Sue Dorrington
- Born: 10 June 1958 (age 68) Minnesota, United States

Rugby union career
- Position(s): Centre, Hooker

Senior career
- Years: Team / Apps / (Points)
- 1982 - 1983: Twin City Amazons /  / (0)
- 1984 - 1986: Finchley Women /  / (0)
- 1986 - 2000: Richmond Women /  / (0)

International career
- Years: Team / Apps / (Points)
- Great Britain /  / (0)
- 1987 – 1997: England /  / (0)
- Medal record
Representing England
Women's rugby union
Rugby World Cup
| Gold medal – first place | 1994 Scotland | Team competition |
| Silver medal – second place | 1991 Wales | Team competition |

= Sue Dorrington =

English rugby union player

Sue Dorrington (born 10 June 1958) is a former English rugby union player and pioneer of the women's game, in England and internationally.

== Biography ==
Dorrington was born and raised in Minnesota, USA. She started playing rugby in the early eighties and moved to London in 1983 for more competitive rugby. She played for Richmond Women and represented both Great Britain, and England in test matches.

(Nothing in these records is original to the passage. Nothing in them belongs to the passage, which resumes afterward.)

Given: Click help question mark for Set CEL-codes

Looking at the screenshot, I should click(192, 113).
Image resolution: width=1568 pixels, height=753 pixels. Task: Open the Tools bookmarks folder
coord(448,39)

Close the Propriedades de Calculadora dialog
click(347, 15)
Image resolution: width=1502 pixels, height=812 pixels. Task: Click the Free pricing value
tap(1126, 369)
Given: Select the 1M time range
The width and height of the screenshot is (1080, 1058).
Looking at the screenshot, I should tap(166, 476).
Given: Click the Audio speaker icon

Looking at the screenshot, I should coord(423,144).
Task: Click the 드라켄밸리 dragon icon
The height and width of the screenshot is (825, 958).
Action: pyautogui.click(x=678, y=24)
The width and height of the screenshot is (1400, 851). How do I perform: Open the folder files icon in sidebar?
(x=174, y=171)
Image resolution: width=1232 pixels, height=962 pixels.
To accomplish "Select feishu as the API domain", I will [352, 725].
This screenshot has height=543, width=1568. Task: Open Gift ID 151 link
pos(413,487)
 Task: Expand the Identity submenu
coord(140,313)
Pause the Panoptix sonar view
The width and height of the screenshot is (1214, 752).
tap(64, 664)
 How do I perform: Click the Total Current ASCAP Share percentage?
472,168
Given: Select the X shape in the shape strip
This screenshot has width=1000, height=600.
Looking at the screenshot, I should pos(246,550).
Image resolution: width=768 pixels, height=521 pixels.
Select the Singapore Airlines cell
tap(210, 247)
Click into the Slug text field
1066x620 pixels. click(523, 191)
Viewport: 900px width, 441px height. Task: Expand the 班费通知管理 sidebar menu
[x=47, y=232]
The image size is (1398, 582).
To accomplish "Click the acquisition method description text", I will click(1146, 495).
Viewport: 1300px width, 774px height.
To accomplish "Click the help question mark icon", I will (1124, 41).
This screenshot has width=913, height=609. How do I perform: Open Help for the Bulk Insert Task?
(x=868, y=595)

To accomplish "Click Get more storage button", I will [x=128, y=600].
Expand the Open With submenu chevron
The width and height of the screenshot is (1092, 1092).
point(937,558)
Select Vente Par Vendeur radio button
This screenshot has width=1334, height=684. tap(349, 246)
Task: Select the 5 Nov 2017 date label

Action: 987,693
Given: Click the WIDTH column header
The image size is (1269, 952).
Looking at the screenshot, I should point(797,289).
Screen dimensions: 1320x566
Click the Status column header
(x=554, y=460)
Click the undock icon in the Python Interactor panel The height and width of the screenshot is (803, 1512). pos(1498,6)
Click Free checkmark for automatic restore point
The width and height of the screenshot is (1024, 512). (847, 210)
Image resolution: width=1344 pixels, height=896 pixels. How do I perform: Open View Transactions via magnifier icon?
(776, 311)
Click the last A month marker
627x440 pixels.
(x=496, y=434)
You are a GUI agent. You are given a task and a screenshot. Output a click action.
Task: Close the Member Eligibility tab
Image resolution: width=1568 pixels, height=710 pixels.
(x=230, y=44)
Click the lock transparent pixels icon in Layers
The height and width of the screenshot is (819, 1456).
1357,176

Dorrington and three of her Richmond teammates — Deborah Griffin, Alice Cooper, and Mary Forsyth, organized the first Women's Rugby World Cup in Wales in 1991. She had to balance her role on the Women’s Rugby World Cup Organising Committee and also as England’s starting hooker at the World Cup. She missed the official opening ceremony as she had to take care of Griffin’s daughter, and then line up at hooker for England the following day.

Dorrington later captained England against Scotland at the 1994 World Cup. She did not get to play in the final when England beat defending champions the United States 38–23. She played her last test for England in 1997. She continued to play for Richmond and is the only player to represent Richmond for over three decades.

Dorrington was also Richmond’s first-ever female vice-president.

=== World Rugby Hall of Fame ===
Dorrington, Griffin, Cooper, and Forsyth were inducted into the World Rugby Hall of Fame in a special ceremony during the 2021 Rugby World Cup semi-finals at Eden Park on 5 November 2022.